Escherichia coli transcription termination factor rho. II. Binding of oligonucleotide cofactors.

The relative binding affinities for rho of the oligonucleotide rho ATPase cofactors studied in the accompanying paper (Wang, Y., and von Hippel, P. H. (1993) J. Biol. Chem. 268, 13940-13946) have been determined by gel mobility shift and ultrafiltration binding analyses. We find that each rho hexamer carries three strong and three weak RNA-binding sites that differ approximately 10-fold in their affinities for oligonucleotide cofactors. Furthermore, in contrast to the sequence dependence of ATPase activation, we find that the binding affinities of these oligonucleotide cofactors for rho depend only on their cytosine content. In addition, we show that changes in the positions of rU residues in the oligo(rU,rC) cofactors (which significantly modulate the ATPase activity of rho) have no effect on binding affinities and that the addition of ATP, ADP, or the nonhydrolyzable ATP analog adenosine 5'-(beta,gamma-methylene)triphosphate also does not change the binding affinities of the oligonucleotide cofactors for rho.

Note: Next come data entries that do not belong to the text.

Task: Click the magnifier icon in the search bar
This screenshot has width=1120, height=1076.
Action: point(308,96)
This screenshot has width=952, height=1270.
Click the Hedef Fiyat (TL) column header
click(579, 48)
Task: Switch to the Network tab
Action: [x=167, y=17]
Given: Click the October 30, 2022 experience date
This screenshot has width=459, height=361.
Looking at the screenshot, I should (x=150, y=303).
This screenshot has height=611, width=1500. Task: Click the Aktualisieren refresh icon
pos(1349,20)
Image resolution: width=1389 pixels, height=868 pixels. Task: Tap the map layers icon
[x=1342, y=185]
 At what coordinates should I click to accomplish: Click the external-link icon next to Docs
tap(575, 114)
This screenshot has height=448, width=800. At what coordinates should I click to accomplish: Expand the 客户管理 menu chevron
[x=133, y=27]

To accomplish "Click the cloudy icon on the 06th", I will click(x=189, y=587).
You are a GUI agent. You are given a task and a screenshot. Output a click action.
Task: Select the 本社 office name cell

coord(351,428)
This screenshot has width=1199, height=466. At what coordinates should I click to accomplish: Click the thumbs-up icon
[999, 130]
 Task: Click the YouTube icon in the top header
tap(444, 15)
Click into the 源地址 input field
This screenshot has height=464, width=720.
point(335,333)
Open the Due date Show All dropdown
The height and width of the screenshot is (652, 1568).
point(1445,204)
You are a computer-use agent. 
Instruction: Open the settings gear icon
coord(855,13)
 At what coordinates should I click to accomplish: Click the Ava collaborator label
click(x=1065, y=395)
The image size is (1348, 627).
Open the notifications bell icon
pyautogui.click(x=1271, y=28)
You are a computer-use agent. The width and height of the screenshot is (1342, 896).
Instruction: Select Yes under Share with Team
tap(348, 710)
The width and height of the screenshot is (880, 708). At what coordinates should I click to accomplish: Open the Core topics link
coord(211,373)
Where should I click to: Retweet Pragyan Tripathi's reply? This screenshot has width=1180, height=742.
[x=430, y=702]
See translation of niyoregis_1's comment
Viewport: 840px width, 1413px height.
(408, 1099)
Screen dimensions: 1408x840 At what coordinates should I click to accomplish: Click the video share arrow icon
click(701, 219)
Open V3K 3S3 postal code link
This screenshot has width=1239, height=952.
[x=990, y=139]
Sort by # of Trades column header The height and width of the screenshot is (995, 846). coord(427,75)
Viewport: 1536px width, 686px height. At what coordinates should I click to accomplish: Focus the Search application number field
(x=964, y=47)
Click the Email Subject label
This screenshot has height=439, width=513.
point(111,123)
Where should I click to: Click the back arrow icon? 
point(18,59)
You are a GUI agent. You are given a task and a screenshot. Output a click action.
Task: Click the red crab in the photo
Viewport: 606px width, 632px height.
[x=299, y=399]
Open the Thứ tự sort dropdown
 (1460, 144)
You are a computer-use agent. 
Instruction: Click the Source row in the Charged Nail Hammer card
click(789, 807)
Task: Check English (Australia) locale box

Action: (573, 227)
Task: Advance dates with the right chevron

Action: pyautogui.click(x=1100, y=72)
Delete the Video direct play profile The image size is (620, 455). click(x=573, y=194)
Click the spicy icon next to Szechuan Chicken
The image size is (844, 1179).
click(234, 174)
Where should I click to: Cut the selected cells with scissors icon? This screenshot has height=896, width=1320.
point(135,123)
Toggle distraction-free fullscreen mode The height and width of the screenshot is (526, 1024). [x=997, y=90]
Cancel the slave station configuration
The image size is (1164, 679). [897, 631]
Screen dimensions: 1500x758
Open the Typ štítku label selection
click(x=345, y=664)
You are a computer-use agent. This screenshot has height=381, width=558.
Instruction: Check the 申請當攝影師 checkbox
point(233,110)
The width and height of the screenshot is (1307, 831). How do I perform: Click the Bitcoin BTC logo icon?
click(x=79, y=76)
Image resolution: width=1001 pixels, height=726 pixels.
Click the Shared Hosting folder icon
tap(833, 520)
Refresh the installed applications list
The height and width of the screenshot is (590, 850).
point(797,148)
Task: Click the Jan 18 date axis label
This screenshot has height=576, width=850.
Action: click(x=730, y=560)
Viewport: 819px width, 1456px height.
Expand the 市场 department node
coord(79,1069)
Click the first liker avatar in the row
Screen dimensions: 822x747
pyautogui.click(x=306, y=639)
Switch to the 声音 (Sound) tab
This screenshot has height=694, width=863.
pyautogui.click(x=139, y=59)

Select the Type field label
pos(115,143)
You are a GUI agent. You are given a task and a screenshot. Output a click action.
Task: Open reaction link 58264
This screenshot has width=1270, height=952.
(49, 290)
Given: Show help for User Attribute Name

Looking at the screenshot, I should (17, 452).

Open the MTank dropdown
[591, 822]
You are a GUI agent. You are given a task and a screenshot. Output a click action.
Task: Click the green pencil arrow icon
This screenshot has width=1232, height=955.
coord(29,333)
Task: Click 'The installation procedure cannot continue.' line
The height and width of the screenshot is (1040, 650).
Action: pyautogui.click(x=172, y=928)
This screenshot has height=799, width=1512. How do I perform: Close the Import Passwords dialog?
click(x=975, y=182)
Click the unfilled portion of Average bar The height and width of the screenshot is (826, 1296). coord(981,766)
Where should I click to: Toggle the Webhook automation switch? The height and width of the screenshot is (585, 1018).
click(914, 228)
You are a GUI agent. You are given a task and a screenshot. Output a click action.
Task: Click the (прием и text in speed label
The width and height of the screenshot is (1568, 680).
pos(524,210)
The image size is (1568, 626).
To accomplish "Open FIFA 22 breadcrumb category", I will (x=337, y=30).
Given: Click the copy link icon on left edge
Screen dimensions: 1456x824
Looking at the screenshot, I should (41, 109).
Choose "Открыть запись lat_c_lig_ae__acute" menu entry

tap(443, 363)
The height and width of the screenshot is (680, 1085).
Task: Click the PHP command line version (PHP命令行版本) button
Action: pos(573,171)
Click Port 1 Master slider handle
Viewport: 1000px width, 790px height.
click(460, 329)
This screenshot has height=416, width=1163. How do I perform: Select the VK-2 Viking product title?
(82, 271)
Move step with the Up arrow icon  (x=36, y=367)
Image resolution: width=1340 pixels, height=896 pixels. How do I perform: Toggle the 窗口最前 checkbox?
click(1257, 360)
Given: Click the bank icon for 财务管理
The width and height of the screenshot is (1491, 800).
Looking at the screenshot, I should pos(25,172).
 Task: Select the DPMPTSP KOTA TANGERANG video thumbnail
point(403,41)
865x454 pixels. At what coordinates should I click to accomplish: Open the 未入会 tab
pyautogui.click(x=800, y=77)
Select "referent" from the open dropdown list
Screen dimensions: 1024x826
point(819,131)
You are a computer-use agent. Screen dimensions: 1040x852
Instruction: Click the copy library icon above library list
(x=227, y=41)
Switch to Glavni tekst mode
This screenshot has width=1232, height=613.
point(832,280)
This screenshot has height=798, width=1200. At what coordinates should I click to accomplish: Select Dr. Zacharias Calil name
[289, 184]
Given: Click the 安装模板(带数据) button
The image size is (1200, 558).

Considered in the context of the coupling of the rho ATPase and RNA binding and release cycles, these results suggest that rC residues are required for the formation of stable rho-RNA complexes, whereas rU residues at the 5' termini of cofactors bound to rho initiate or facilitate the release of the RNA from the individual cofactor site as a consequence of ATP hydrolysis. Thus, both the tightness of the binding of RNA segments to the individual RNA-binding sites of rho and the rate of release of these segments from these sites are critical in controlling the ATPase rate of rho and probably also in modulating the function of this protein in transcript termination.